Le birre crafty riescono benissimo a trarre in inganno il cliente distratto, complice anche la grande distribuzione in cui di sovente troviamo tutto il mondo della birra mischiato sugli scaffali, difficilmente identificabile a chi non si sappia già muovere in questo ambiente. L’etichetta industriale, quella artigianale, quella artigianale di seconda linea, quella che ha perso lo status di artigianale ma per un periodo lo è stata, le trappiste e le loro cugine d’abbazia che da sempre abitano al supermercato… E ora anche queste crafty dai nomi che evocano millemila luppoli o che millantano una terra, una tradizione di provenienza, ma in realtà sono solo birre uscite dalle linee di produzione di una multinazionale qualsiasi.

Allora non c’è speranza?
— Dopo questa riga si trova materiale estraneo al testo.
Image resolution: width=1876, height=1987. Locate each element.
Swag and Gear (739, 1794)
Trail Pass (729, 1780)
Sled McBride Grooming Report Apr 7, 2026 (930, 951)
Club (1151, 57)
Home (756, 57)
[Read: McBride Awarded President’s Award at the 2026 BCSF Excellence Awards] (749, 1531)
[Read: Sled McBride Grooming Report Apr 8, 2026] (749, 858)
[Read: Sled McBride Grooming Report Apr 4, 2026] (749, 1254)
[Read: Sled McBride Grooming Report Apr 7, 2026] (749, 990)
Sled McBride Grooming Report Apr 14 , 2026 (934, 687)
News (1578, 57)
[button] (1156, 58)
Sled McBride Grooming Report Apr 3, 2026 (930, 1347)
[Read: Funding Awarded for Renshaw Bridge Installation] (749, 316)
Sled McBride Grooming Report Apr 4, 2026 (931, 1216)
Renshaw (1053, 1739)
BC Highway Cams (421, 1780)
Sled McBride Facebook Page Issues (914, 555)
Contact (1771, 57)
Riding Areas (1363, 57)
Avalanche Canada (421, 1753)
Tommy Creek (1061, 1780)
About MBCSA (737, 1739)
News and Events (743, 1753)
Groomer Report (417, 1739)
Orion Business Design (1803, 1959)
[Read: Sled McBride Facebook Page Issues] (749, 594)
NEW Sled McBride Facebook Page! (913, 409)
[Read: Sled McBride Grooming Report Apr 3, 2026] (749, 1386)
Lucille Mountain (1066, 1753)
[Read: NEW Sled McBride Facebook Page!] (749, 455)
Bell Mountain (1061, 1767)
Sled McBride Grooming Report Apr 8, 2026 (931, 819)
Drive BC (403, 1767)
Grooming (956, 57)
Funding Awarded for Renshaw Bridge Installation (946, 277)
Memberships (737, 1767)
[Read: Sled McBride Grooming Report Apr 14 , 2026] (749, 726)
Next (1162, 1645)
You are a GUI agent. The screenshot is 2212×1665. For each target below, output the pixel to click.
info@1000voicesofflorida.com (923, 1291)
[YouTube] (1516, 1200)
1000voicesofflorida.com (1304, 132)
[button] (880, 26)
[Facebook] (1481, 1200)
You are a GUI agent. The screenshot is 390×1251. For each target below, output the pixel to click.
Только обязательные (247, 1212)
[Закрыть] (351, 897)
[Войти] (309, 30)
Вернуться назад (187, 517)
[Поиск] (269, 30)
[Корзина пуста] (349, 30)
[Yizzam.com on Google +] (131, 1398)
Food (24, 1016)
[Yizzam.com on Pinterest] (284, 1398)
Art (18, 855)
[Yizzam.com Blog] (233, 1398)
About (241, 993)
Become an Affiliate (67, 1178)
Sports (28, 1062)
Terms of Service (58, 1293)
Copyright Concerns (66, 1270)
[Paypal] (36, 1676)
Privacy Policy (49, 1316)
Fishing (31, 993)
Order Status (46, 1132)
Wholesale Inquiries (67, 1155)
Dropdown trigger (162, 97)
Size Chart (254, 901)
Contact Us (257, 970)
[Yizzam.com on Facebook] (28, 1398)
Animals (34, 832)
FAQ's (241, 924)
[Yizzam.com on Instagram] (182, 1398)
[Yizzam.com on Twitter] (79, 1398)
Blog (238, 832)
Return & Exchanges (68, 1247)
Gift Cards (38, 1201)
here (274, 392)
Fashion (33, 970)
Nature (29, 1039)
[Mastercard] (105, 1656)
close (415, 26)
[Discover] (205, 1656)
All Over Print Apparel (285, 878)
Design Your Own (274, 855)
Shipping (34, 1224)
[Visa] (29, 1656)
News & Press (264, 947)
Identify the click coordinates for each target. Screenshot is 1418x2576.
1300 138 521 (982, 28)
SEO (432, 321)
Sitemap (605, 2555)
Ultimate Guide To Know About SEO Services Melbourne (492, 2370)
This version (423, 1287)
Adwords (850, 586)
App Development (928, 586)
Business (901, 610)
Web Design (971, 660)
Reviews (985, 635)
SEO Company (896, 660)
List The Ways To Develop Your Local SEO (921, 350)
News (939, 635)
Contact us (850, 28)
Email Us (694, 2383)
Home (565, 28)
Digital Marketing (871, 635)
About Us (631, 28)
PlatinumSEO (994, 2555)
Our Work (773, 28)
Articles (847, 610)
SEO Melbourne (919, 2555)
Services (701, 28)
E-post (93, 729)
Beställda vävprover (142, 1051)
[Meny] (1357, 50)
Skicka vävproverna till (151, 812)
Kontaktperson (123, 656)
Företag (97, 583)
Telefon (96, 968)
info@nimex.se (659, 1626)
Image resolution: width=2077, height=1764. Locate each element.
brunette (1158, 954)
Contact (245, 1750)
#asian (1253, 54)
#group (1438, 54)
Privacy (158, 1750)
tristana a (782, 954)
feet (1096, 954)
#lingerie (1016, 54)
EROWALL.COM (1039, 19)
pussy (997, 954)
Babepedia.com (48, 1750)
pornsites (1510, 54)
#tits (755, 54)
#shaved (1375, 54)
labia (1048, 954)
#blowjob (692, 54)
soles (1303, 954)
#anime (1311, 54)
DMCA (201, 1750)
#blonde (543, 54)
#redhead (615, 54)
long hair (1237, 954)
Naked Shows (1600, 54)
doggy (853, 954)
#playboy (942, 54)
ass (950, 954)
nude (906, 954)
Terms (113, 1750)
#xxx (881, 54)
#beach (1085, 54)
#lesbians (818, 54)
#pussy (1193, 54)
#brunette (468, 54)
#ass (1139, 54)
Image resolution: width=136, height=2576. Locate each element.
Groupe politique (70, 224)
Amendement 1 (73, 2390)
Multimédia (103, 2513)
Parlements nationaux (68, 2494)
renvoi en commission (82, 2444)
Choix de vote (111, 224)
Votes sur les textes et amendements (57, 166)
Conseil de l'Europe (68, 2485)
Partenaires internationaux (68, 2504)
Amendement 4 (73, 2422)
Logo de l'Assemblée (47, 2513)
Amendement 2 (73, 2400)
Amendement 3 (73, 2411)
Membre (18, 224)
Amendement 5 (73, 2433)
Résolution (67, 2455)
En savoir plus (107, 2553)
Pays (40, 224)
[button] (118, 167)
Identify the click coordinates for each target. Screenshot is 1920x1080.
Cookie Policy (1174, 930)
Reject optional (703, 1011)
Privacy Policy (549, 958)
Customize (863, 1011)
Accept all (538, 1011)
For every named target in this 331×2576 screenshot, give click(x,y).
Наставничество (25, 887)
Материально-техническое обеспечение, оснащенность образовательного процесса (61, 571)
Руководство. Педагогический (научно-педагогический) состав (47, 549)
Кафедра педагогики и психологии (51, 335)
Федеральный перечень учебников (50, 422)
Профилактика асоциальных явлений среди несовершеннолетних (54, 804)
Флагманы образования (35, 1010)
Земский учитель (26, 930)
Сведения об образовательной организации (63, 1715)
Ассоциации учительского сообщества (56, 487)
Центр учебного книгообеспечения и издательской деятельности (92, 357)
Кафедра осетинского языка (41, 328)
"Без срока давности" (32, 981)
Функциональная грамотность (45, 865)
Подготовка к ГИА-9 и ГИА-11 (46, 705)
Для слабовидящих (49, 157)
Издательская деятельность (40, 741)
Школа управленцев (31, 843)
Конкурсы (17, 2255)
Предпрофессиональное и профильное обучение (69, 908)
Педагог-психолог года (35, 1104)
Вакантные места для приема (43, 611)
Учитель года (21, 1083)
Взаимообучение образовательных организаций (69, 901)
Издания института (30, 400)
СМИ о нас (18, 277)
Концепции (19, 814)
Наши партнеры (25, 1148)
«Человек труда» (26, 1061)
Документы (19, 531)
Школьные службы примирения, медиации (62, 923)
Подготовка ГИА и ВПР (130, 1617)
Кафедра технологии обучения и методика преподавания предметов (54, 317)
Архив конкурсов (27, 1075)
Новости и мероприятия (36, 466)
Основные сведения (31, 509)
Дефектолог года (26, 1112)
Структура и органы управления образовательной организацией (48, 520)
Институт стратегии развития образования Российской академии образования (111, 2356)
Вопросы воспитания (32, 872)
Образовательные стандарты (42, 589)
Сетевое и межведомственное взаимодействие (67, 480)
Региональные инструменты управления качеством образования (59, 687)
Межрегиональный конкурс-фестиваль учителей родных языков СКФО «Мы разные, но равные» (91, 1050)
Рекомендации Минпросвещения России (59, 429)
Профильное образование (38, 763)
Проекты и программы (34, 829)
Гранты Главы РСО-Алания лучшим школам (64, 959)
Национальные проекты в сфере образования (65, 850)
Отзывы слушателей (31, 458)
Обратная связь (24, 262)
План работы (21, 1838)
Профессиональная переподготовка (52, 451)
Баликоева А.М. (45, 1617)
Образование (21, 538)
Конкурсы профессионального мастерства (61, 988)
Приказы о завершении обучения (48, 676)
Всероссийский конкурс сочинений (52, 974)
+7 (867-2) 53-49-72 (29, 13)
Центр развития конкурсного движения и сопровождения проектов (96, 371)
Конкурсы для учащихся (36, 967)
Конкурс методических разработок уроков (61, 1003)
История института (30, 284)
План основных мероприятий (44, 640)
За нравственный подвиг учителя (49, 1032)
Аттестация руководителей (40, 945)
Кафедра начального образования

Non saprei, mi limito a leggere che cosa accade in altri paesi e mi trovo piuttosto d’accordo con Pete Brown quando scrive: ‘The battle for “craft” – the word – is lost. So craft beer – the movement – has gone in a new direction’.

Valorizzare il lato indie della birra artigianale

Il termine craft non ha mai avuto una definizione autentica e stabile nel mondo della birra e altrove si sta provando invece a valorizzare l’aspetto indie. In Australia è nata una tendenza nuova che si sta già consolidando e, in soldoni, consiste in un mero rebranding.

Dunque nessuna rivoluzione, considerando che la definizione di birra artigianale comprende anche quella di birra indipendente. Tuttavia dal punto di vista del marketing, concentrarsi di più sul lato indie rispetto a quello craft ha un appeal ben diverso.

Ci sono situazioni in cui la distinzione tra artigianale e industriale non viene considerata, come ad esempio Brussels Beer Challenge dove le birre italiane premiate provengono anche da birrifici che non sono più considerati artigianali perché hanno ceduto parte o tutta la proprietà a multinazionali della birra.

È successo anche all’equivalente australiano di Unionbirrai, la Craft Beer Industry Association (CBIA) che già da un paio di anni ha cambiato nome. Ora si chiama Indipendent Brewers Association (IBA) e ha lanciato un marchio ufficiale per identificare le birre brassate da birrifici indipendenti. La stessa cosa è stata fatta dalla Brewers Association, che di recente ha cambiato nuovamente la sua definizione di birrificio artigianale.

In USA è la Brewers Association a decidere che cosa sia craftbeer e cosa no. Che in Italia ci sia una legge in merito non è la regola generale: siamo infatti l’unico paese al mondo ad avere una legge del genere, mentre gli altri si affidano alle linee guida delle rispettive associazioni di categoria.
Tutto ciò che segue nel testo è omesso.